Henri Rousseau The Sleeping Gypsy Meaning, Pictures and Analysis

Henri Rousseau 1844-1901
Sleeping Gypsy 1897



The Sleeping Gypsy or La Bohémienne Endormie is an 1897 oil painting by French Naïve or primitive school artist Henri Rousseau. The depiction of a lion looking over a sleeping woman on a moonlit night is one of the most easily recognizable artworks of all time.
Rousseau first exhibited the painting at the Salon des Indépendants. He tried unsuccessfully to sell Sleeping Gypsy to the mayor of his hometown. Fortunately, the painting entered the private collection of a Parisian charcoal merchant where it remained until 1924. It was re discovered by art critic Louis Vauxcelles.

The painting has served as inspiration for much the arts and music. It has been altered and parodied by artists with the lion replaced by a dog or another animal. In the 1999 Simpsons episode "Mom and Pop Art”, Homer Simpson dreams of waking up inside the painting with the lion licking his head. A print of the work also appears in the 1960 movie, The Apartment.

Rousseau is quoted as saying he had "no teacher other than nature". He was entirely self-taught and is considered to be a naïve or primitive painter. He retired from his job as a government employee at age 49 to become a full time painter.

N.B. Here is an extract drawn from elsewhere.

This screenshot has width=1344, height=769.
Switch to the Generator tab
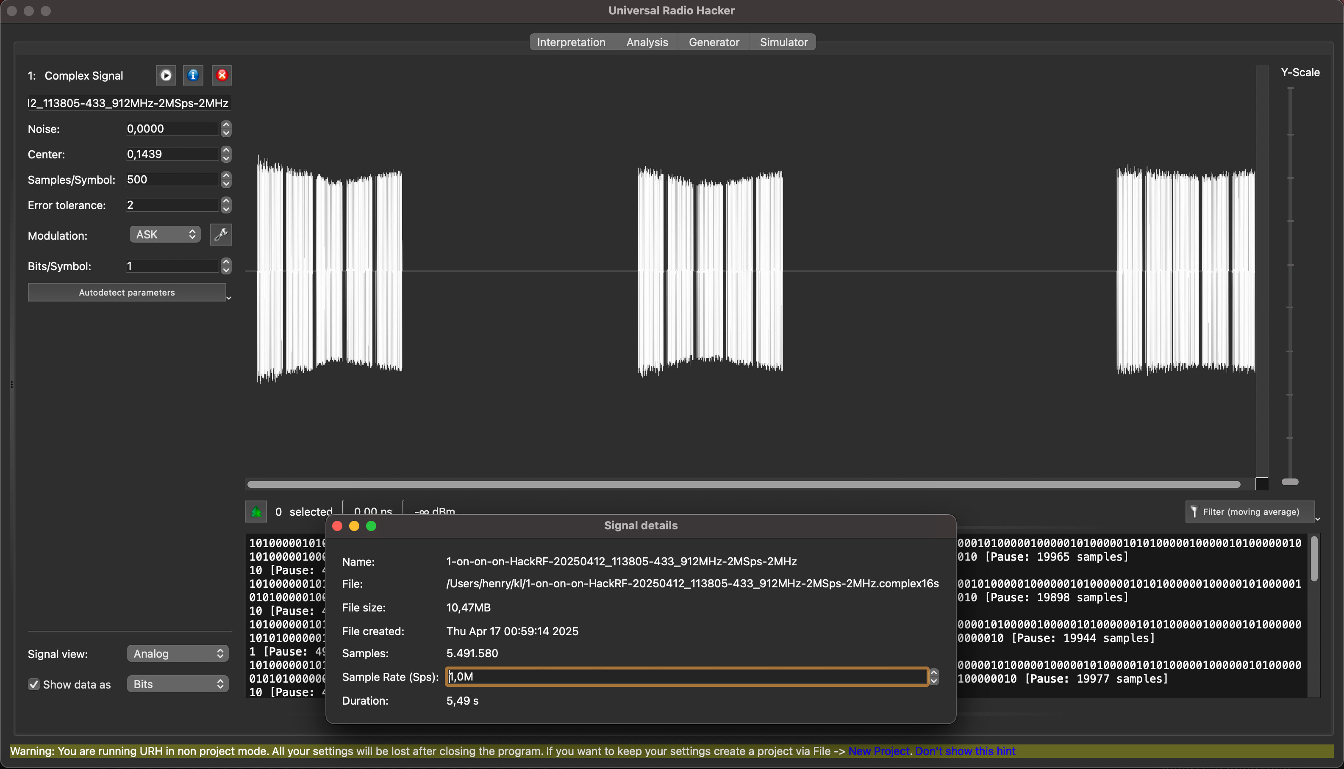[714, 42]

His best paintings depict jungle scenes. Interestingly, Rousseau had never left France nor saw a jungle in his lifetime. His jungle inspiration came from books and the botanical gardens in Paris, and taxidermied wild animals. Henri met soldiers during his term of army service that had travelled on the French expedition to Mexico. Rousseau used their stories of the exotic tropical country they had encountered to inform his paintings.

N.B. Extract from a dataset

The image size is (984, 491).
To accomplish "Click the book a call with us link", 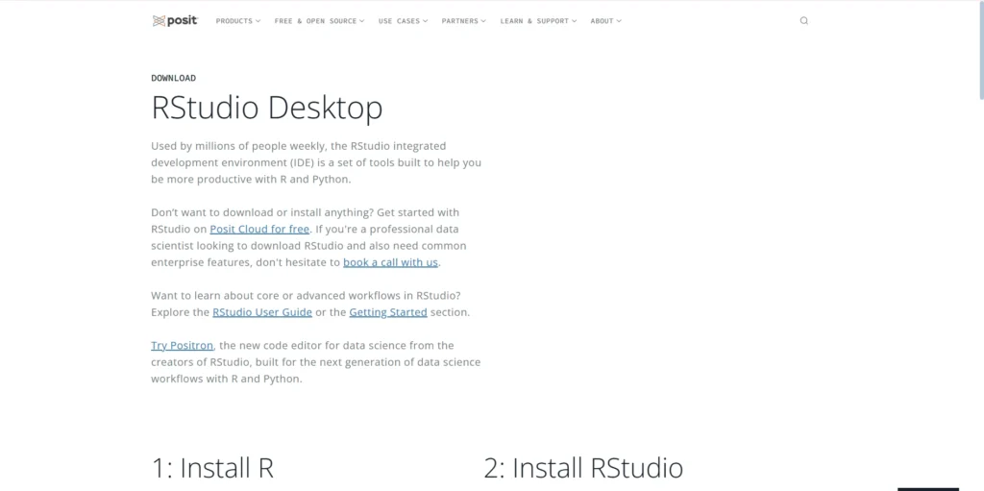I will [x=391, y=261].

This unique oil painting displays a woman asleep on the desert sand with a mandolin at her side and a walking stick in her hand. The lion standing behind her is curious, not wanting to wake her but entranced by her presence. The woman’s body position vulnerable, but her face is one of contentment. The contours and colors are dreamlike. The blue moon illuminates the night, and denotes peace and harmony between the two sometime warring subjects: animal and human. The scene is set in a desert. The black gypsy is dressed in oriental costume. Again these are details that Rousseau had never experienced and had to learn from outside sources. The Sleeping Gypsy is precise, its colors crystal clear, its lines, surfaces, and accents and deliberate.

Rousseau was painter whose work seemed gauche and unsophisticated to his early critics. His art however, employed modernist technique: the flattened shapes and overall perspectives, the varied tones color and the subordination of traditional classic realistic description to the imagination.

‘The Sleeping Gypsy’ by is at The Museum of Modern Art in New York City.